Fictional character biography
In his original incarnation, Edge was the president of the Galaxy Broadcasting System (owners of television station WGBS), the media corporation which eventually bought the Daily Planet. Edge was in many ways a stereotype of a ruthless capitalist, intervening in the Planet's homey atmosphere and challenging the authority of the somewhat older Perry White, but he was a decent man who had moments of good-heartedness and maintained reasonably friendly relationships with most of his employees, including Clark Kent. Following the takeover of the Planet, Edge promoted Kent to news anchorman on WGBS, a move which added several TV co-workers to the Superman supporting cast, including fretful producer Josh Coyle, sports broadcaster Steve Lombard, weather forecaster Oscar Asherman, and co-anchor Lana Lang (who had been one of Clark's childhood friends in Smallville).
As one of the wealthiest men in Metropolis, Edge was a major political figure in the city and frequently encountered Superman, the subject of many of his network's news stories, whom he, like most others, failed to realize was also Clark Kent. Although rarely integral to a plotline, Edge was a supporting character in many Superman stories.
For a while it appeared that Edge was connected to the Apokolips-sponsored crime organisation Intergang, but this was revealed to be clone created by the 'Evil Factory', a genetics laboratory working for Darkseid. For example, this clone attempted to have Jimmy Olsen, the Guardian and, incidentally, a random Daily Planet employee named Goody Rickels, a Don Rickles lookalike, murdered as part of a cover-up.
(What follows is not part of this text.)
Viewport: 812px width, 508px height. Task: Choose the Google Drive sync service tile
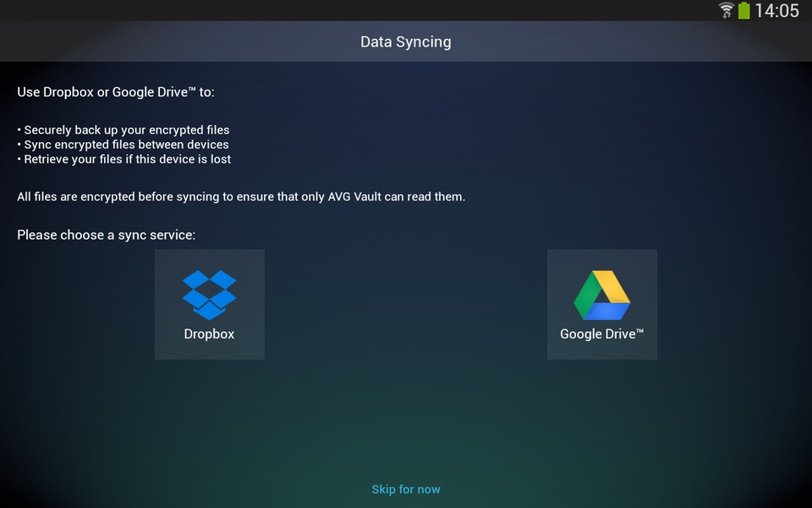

In a back-up story in Action Comics #468 (February 1977), it was revealed that Morgan Edge's birth name was Morris Edelstein. After he won his first TV station in a game of poker, he changed his name to Morgan Edge and kept the details of his past closely guarded.
When DC continuity was rebooted after the Crisis on Infinite Earths, Edge remained president of WGBS, but his ties to the Planet and friendship with Superman were retconned away, and he was genuinely connected to Intergang. He was eventually exposed by the Daily Planet, in articles by Clark Kent and Cat Grant, who was working for WGBS undercover. Edge was imprisoned, but even managed to cause trouble there by publishing his autobiography "On the Edge", which dumped upon his father as well as Cat Grant, revealing that she slept her way into a scoop. After his release from jail, Morgan Edge returned as sponsor of the Superman Revenge Squad. Prior to his imprisonment, one of his actions generated much fan anger, in which Edge sadistically and gleefully ran over a raccoon on the road, prompting one fan to write in saying "Lex Luthor treats people like animals, but even he does not run them over intentionally".
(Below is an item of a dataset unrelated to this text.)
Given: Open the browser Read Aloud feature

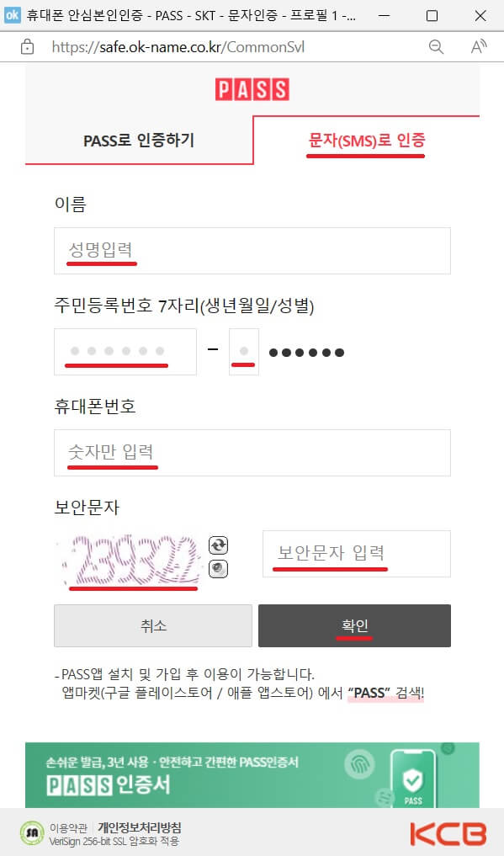Looking at the screenshot, I should 479,46.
Recently, Morgan Edge has resurfaced as a powerful media pundit, with the show "Edge of Reason", where he gives off anti-Kryptonian spin for General Lane. He is also seen in a "flash-forward" panel in Adventure Comics #1, making a mysterious deal with Despero.
The New 52
In The New 52 (a reboot of the DC Comics universe), Morgan Edge appears as a powerful and self-centered media mogul and the new owner of the Daily Planet, he is seen as the sponsor of the Challengers of the Unknown program before they all leave due to his ruthless business strategy. This version is depicted as an African American.
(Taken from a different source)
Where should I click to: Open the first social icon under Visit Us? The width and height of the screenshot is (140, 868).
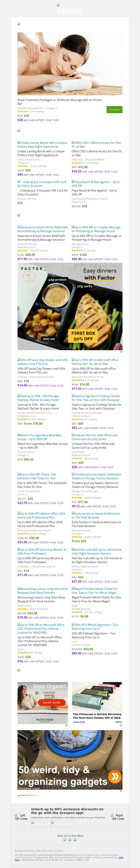point(65,840)
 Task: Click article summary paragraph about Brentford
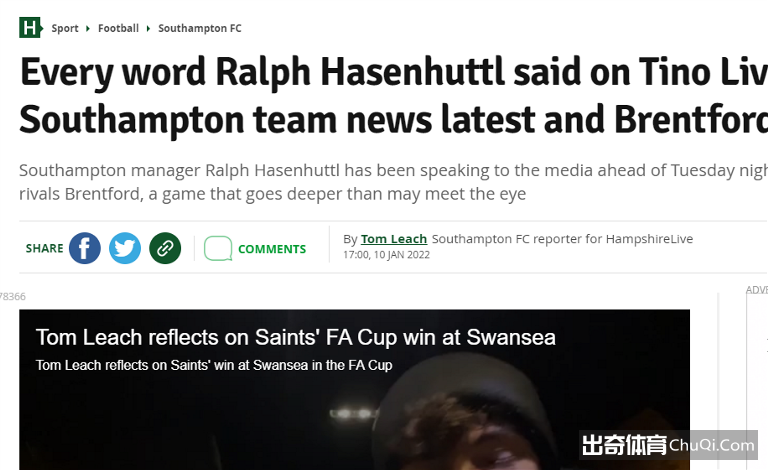(394, 182)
Edge's multiple media holdings become a benefit to Superman as Lois Lane, now director of Edge's Metropolis news station, has said building's security cameras "hacked" to provide vital intelligence on a rampaging villain.
In other media
- In the Super Friends animated series, his company the Galaxy Broadcasting Company, and its mother conglomerate Galaxy Communications are both referenced in the series, although he never actually appeared in the show.
- In Lois & Clark: The New Adventures of Superman, a character similar to Morgan Edge, named Bill Church, Jr. (portrayed by Bruce Campbell), appeared as the head of the "Intergang" crime organization. His father Bill Church, Sr. was played by Peter Boyle. Like Morgan Edge, Bill Church, Jr. owned a TV station, which was called "Multiworld Communications" instead of the comics' "Galaxy Communications".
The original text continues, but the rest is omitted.